3. Don’t Assume Data Quality. Aberdeen Research recently conducted a survey and discovered that only 16% of Visibility implementations have data quality above 91%. The other 84% of companies surveyed must clearly be challenged by user adoption. To achieve the value from a visibility solution, users must have confidence that the information is both timely and accurate. State-of-the-art Data Quality Management is comprised of complex rule-based systems to cleanse and standardize information and analytical tools to monitor, troubleshoot and resolve data quality issues using Six Sigma principles.

4. Use a Proven On-boarding Process. Data quality starts at the source and successful Visibility implementations often use an on-boarding service that is based on a careful assessment of information requirements and leverages existing integrations from an established network of transportation, logistics and brokers to certify new connections.

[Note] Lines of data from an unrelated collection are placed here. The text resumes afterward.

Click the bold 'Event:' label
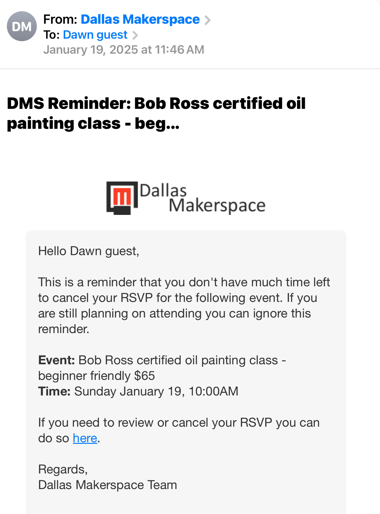Screen dimensions: 380x514 (56, 360)
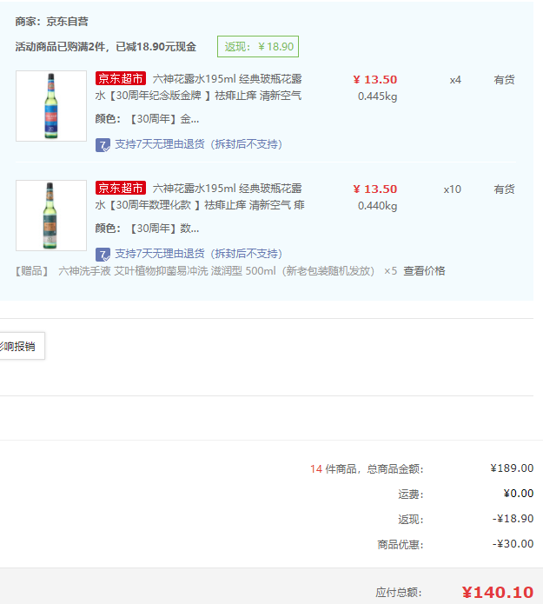Image resolution: width=543 pixels, height=604 pixels.
Task: Click the 返现 ¥18.90 green tag
Action: click(258, 47)
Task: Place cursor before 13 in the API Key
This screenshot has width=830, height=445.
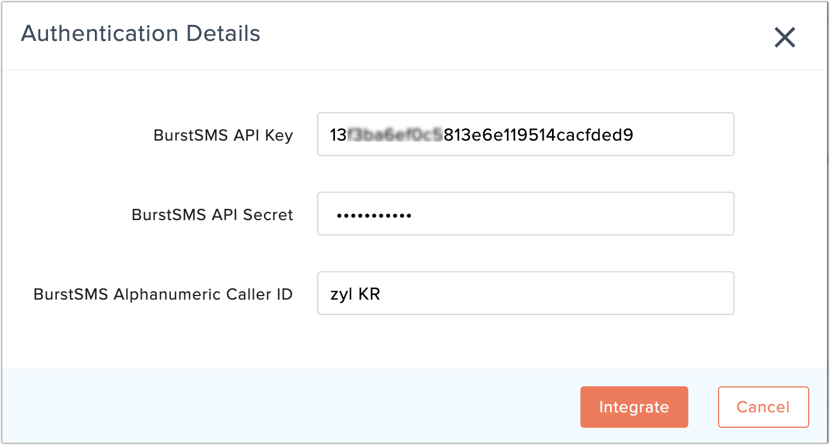Action: tap(331, 135)
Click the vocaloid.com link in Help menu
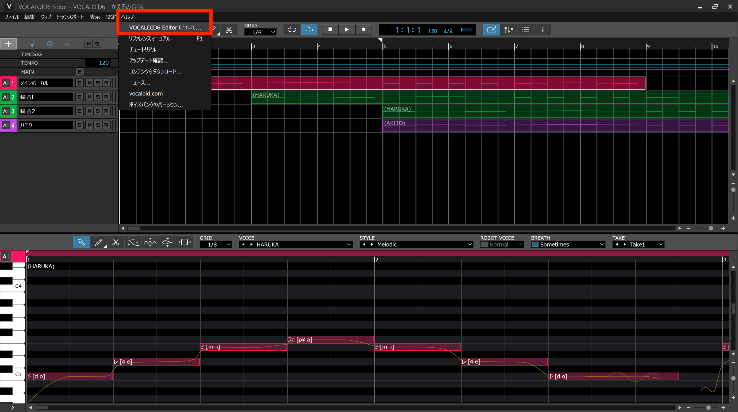738x412 pixels. (146, 93)
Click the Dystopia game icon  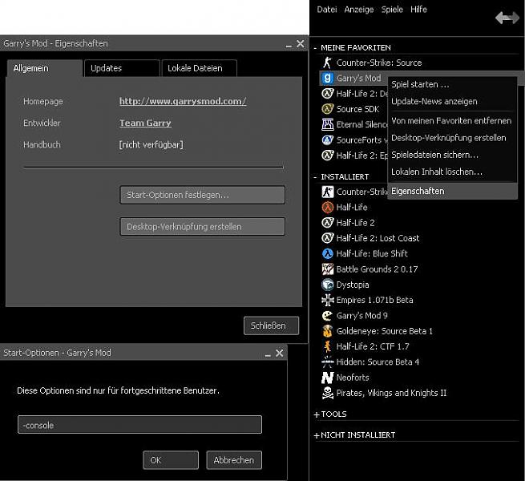327,285
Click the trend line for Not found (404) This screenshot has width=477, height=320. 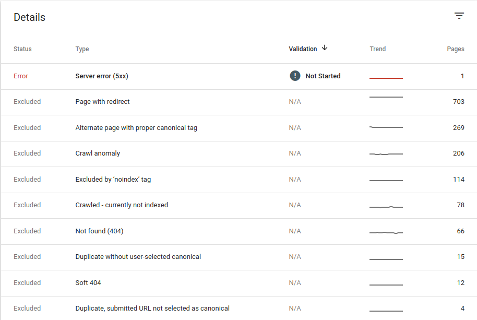pyautogui.click(x=386, y=231)
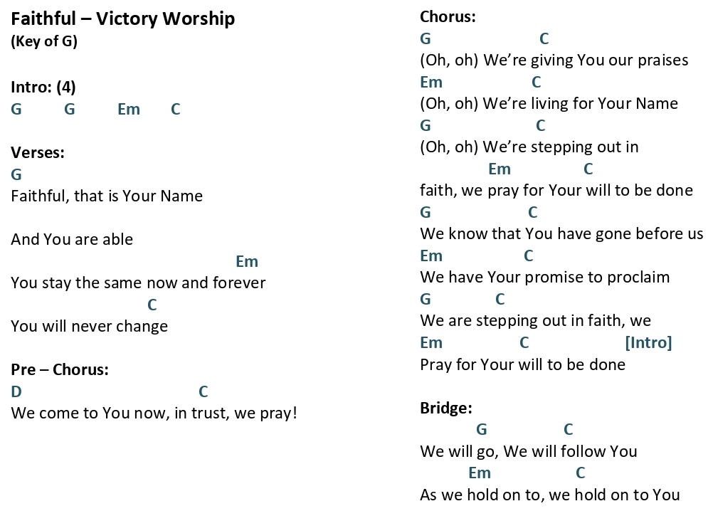Click lyric You will never change
This screenshot has height=511, width=718.
point(89,327)
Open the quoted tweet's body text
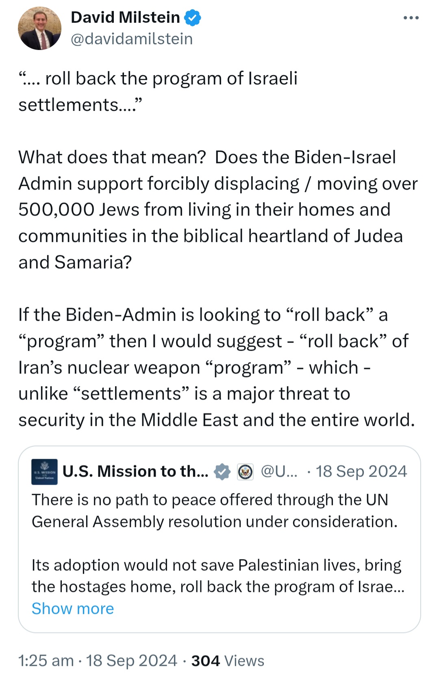 tap(218, 543)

5. Postpone Inventory Allocation Decisions. Many leading companies are using Visibility to track shipments to an SKU level. This allows them to treat the container as a ‘floating warehouse’ to implement inventory diversions through a transload facility or to and to postpone all inventory allocation decisions to just prior to Entry. Given long order-to-deliver cycles, this ability to manage in-transit inventory can reduce days inventory on hand and stock-outs.

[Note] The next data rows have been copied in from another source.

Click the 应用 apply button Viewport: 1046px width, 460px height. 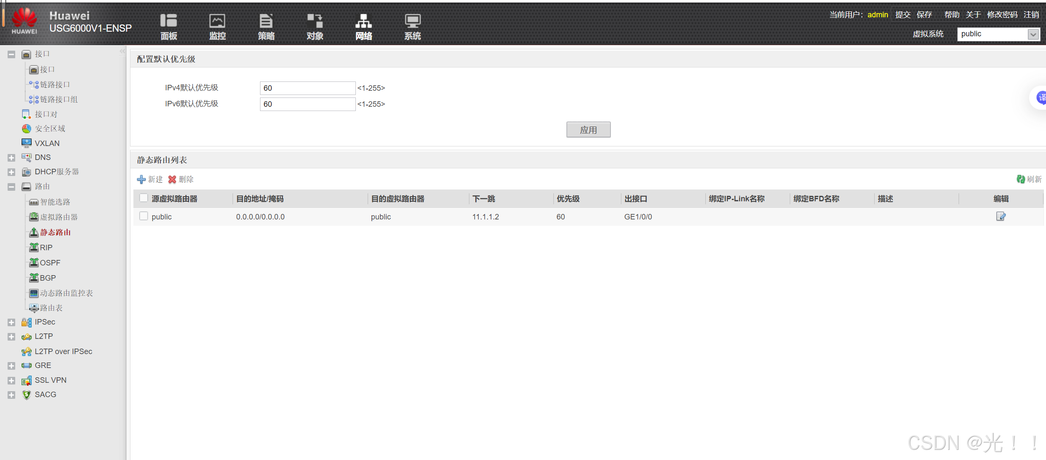pos(588,130)
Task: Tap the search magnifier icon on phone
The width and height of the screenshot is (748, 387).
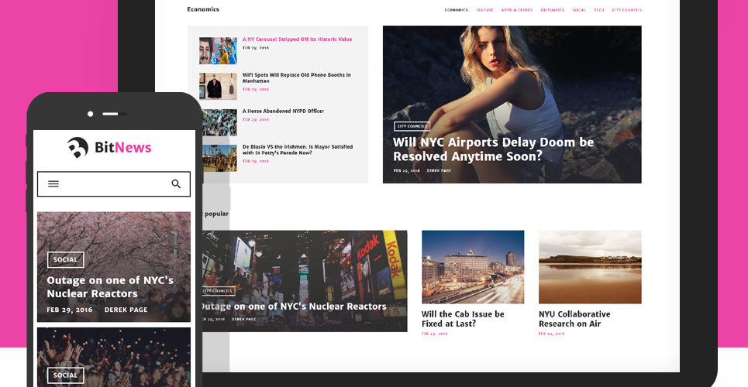Action: pos(176,184)
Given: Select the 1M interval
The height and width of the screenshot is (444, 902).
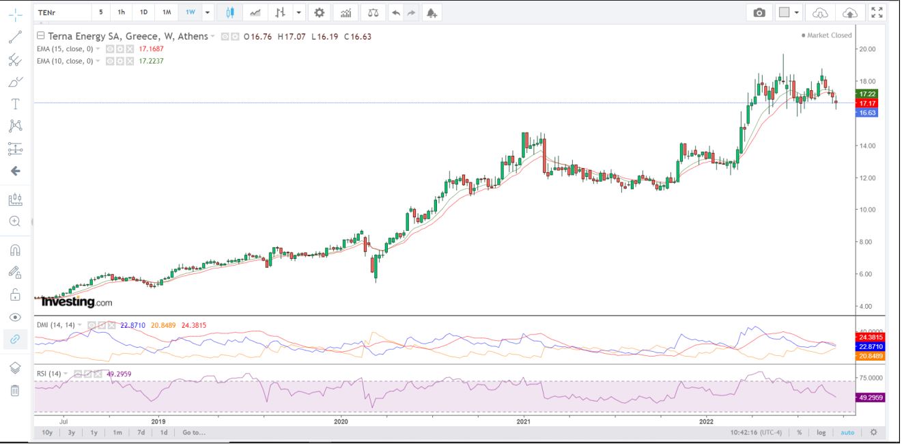Looking at the screenshot, I should point(167,12).
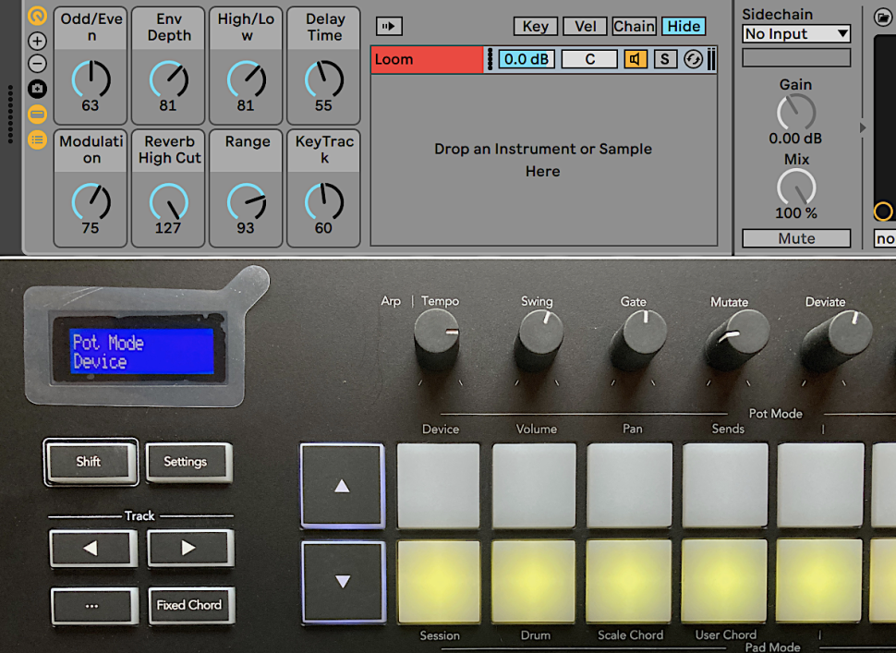Click the hot-swap icon on the Loom chain
This screenshot has width=896, height=653.
point(693,60)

6. Push Visibility Back to Origin. Many initial Visibility implementations are based on ‘where’s my stuff’ shipment tracking at a container level. Savvy companies, however, are expanding their Visibility systems by linking orders to shipments and managing in-transit inventory. New CBP regulations such as 10+2 create much more accountability for the importer and kicking off a new wave of investment to push visibility back to the origin. Many of the “10” data elements are related to the supplier, the seller and where goods were loaded – all information that can be collected from origin operations.

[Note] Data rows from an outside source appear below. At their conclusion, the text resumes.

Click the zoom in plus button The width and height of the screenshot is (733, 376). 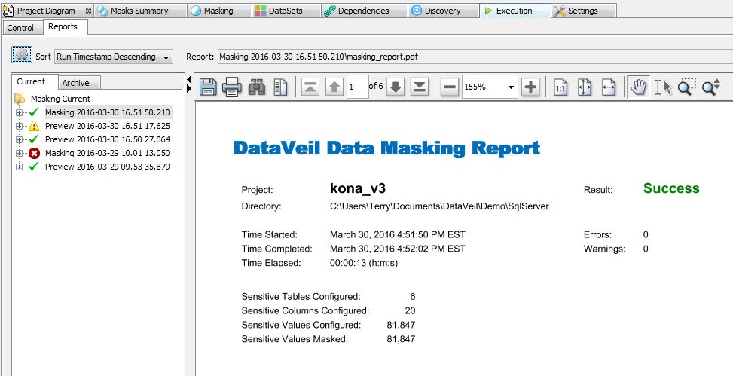click(x=530, y=87)
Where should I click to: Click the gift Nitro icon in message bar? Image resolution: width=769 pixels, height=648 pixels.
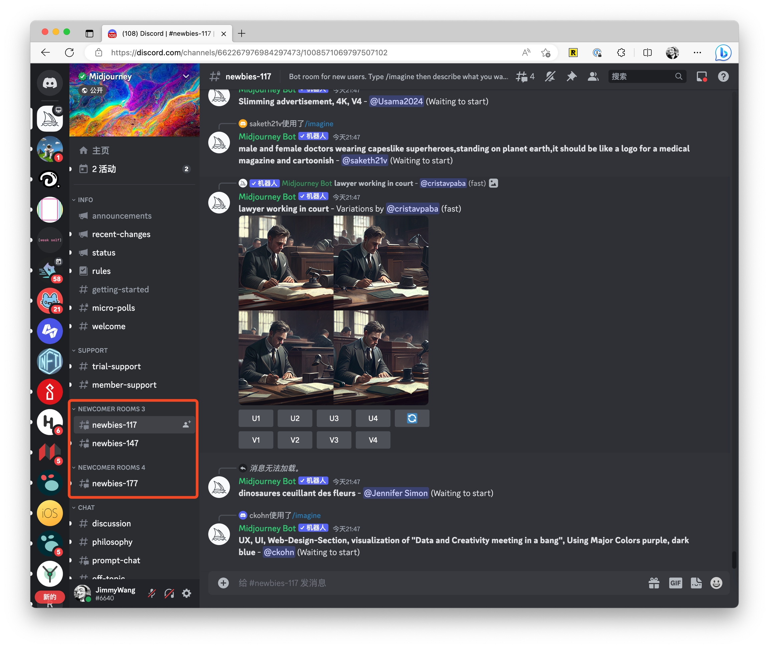654,583
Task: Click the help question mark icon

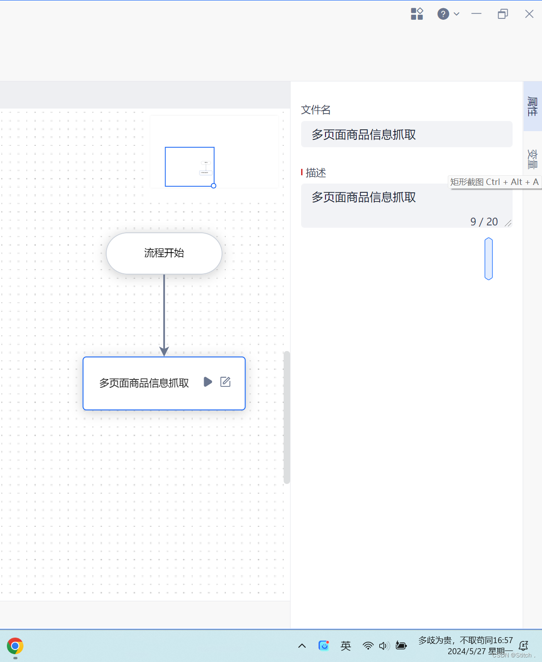Action: pos(443,14)
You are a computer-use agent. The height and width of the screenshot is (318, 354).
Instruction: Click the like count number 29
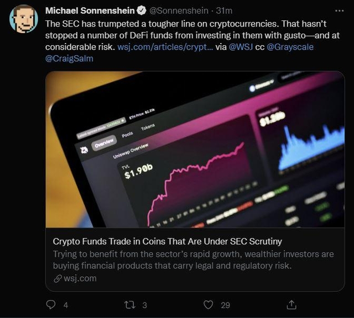coord(225,304)
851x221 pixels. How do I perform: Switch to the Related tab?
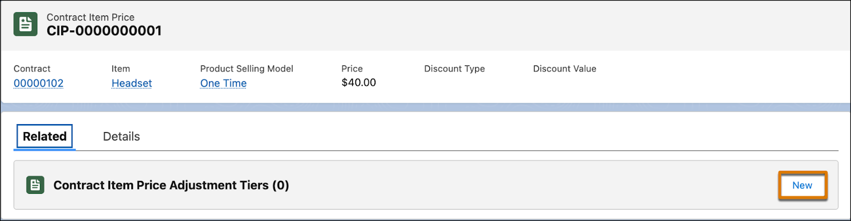45,136
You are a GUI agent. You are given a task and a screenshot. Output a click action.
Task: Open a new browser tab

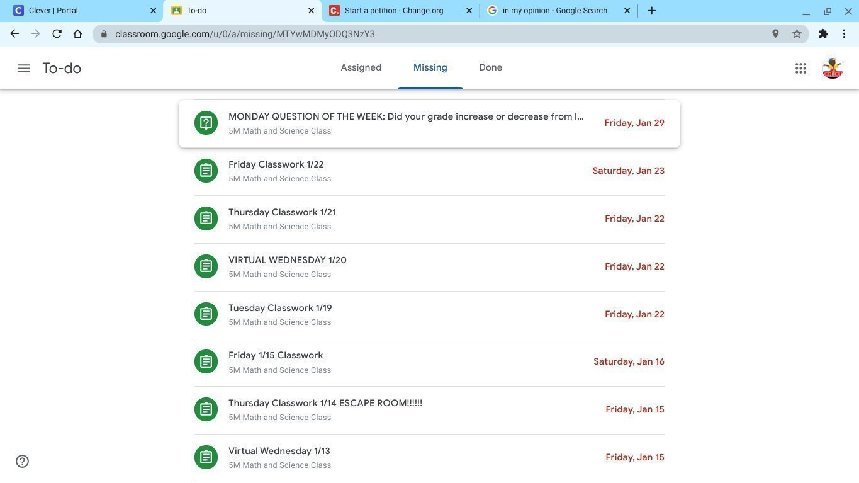(x=651, y=11)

7. Finally Manage Trading Partners with Scorecards. The by-product of operational Visibility is a rich repository of supply chain data that can be aggregated across the enterprise and with all trading partners year after year after year. Using leading Business Intelligence tools, scorecards to manage supplier compliance, or transportation booking performance can be easily developed. Since Visibility reduces tactical firefighting, the purchasing, logistics and customer service teams can redirect their efforts to continuously improve global operations.

8. Track Landed Costs Along the Chain. Aberdeen reports that companies that implement visibility are twice as likely to reduce total landed costs over the past two years. Many companies use Visibility to track product, freight and insurance costs as well as integrate trade compliance information such as duties, tax, VAT and other governmental charges. By seeing how costs build and monitoring variances to budget, companies can focus efforts to target cost overruns

9. Use Triggers to Automate Handoffs. Visibility solutions today are evolving from monitoring tools to execution systems. Leading companies are using ‘triggers’ based on supply chain events to plan warehouse receipts, to schedule a pickup, or to alert that the free-time will expire on a container. These triggers create tremendous value by compressing cycle time or helping to reduce the costs associated with demurrage and detention fines

10. Become Your Own 4PL. Visibility is now considered to be a critical and strategic information asset. Leading companies are implementing the infrastructure and deploying new value-added services to their business units and ‘plugging in’ logistics provider partners; in short, they are becoming their own 4PL. The advantage of this model is that all trading partners integrate to one standard and are managed at both a tactical and strategic level. In this way the central logistics team controls all information assets and the delivery of value-add services to their constituents. Perhaps “I am here from Corporate and ready to help” can take on a totally new meaning in your business.

This post was published on August 13, 2010 and updated on February 21, 2014.